30年程前に天河神社で左手首を骨折したことから、私の音楽家としての人生が大きく変わりました。
何のために音楽を生業にするのか。そのことを深く考えるきっかけになった場所です。
毎年、節分に奉納演奏を行うようになって18年。これは、ずっと続けていきたいと思っています。
リハーサルで涙がこぼれ落ちました
取材班が天河神社に到着したのは17時頃で、ちょうど岡野さんのリハーサルが行われていました。

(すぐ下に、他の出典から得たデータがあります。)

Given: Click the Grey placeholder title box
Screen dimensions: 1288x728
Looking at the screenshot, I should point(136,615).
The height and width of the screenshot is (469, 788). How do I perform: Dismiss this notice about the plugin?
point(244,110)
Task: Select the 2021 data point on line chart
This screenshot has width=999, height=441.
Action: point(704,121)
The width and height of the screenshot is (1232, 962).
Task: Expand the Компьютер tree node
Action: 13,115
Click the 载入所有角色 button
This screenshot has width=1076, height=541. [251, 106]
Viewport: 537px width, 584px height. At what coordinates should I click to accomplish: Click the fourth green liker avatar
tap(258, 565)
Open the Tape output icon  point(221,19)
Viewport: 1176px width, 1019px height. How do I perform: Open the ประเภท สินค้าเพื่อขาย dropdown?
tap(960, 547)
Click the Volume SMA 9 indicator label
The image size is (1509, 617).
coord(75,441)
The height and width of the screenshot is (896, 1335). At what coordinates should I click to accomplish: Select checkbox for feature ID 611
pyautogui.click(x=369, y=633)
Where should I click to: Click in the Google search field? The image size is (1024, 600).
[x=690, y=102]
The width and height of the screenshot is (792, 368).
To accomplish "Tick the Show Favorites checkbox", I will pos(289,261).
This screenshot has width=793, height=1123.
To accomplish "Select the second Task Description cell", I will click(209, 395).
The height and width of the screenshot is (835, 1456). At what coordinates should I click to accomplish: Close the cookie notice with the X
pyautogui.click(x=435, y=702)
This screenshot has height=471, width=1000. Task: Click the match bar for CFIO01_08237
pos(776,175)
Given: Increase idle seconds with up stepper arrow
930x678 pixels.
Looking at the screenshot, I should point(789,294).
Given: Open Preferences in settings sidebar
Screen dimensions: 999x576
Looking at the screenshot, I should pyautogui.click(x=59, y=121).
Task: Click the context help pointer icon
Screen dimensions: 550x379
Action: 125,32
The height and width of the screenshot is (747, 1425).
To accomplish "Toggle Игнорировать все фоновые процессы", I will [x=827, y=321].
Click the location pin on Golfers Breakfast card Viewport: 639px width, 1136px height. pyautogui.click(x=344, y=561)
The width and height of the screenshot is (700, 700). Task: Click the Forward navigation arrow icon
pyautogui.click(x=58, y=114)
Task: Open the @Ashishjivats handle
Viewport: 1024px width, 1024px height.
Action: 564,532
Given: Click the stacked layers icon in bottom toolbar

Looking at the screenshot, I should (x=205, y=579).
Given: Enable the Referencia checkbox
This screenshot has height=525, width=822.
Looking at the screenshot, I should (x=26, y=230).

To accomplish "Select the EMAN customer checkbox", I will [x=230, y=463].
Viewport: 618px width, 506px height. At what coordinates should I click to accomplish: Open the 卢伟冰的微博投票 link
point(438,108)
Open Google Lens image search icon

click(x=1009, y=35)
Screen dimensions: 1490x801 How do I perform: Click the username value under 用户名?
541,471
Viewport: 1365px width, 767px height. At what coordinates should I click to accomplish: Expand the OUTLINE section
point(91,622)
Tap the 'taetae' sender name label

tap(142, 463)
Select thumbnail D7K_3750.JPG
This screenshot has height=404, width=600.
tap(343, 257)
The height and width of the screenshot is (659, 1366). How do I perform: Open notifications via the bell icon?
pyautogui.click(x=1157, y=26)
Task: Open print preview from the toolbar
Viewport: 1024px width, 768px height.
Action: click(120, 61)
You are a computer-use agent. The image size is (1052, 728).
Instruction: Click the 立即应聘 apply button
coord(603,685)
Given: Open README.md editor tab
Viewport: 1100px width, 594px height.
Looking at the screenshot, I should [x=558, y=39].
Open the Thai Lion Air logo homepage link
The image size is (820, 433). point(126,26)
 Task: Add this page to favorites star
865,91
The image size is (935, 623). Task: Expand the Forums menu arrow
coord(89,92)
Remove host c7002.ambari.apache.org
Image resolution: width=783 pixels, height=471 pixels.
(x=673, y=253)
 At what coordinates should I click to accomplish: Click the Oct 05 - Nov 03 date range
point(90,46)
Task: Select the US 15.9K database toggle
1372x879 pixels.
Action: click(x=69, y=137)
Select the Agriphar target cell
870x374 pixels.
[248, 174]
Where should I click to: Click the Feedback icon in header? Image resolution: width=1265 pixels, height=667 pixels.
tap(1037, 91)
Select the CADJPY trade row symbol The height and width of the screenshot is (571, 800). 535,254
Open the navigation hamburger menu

たまたまお参りに来られていた地元の方々とともに、岡野さんの音に聴き入りました。
「身じろぎができない」とは、まさにこういう状態を言うのでしょう。
日が暮れる少し前の、水無月の空の下、みんなが岡野さんの音だけを追いかけているようでした。
居合わせた男性の方は天河でお宿を営まれているそうで、
「お客様にお出しする料理をたくさん作っていたので、体中が汗ばんでいましたが、なんとも清々しい音に、スーッと風が通り抜けたように涼やかになりました」と感動されていました。
取材班の1人はというと、涙がひとりでに流れていました。
どこまでも優しく、心が瑞々しく満たされていく音でした。
でもやはり言葉では表現しきれませんので、ぜひ実際の音を聴いてみてください。
収録直前のひとときに
リハーサルの途中、岡野さんはCDを一緒に制作される仲間の方々を紹介してくれました。
カメラマンの三浦真嗣さんと、音響技師の湯原大地さん、岡野さんの御子息でアシスタントをされている川西紘明さんです。
ちなみに、先ほどのリハーサルの動画でバックミュージックに流れていたアコースティックギターは、川西紘明さんが奏でられているそうです。親子で共演されるって素敵ですね。
続いて、今回の収録に使われるたくさんの機材についての説明も。
持ち込まれていた音響の機械は、音を全体としてではなく、一つひとつの音を拾う性能を持っているそうです。すごいですね。
取材班は皆さまにお伝えするべく夢中で写真を撮り続ける中、いよいよ日も暮れ、本番の収録が近づいてきました。
時刻は18時になり、収録を始める前に、まずは天河神社の神さまへの「報告祭」が行われました。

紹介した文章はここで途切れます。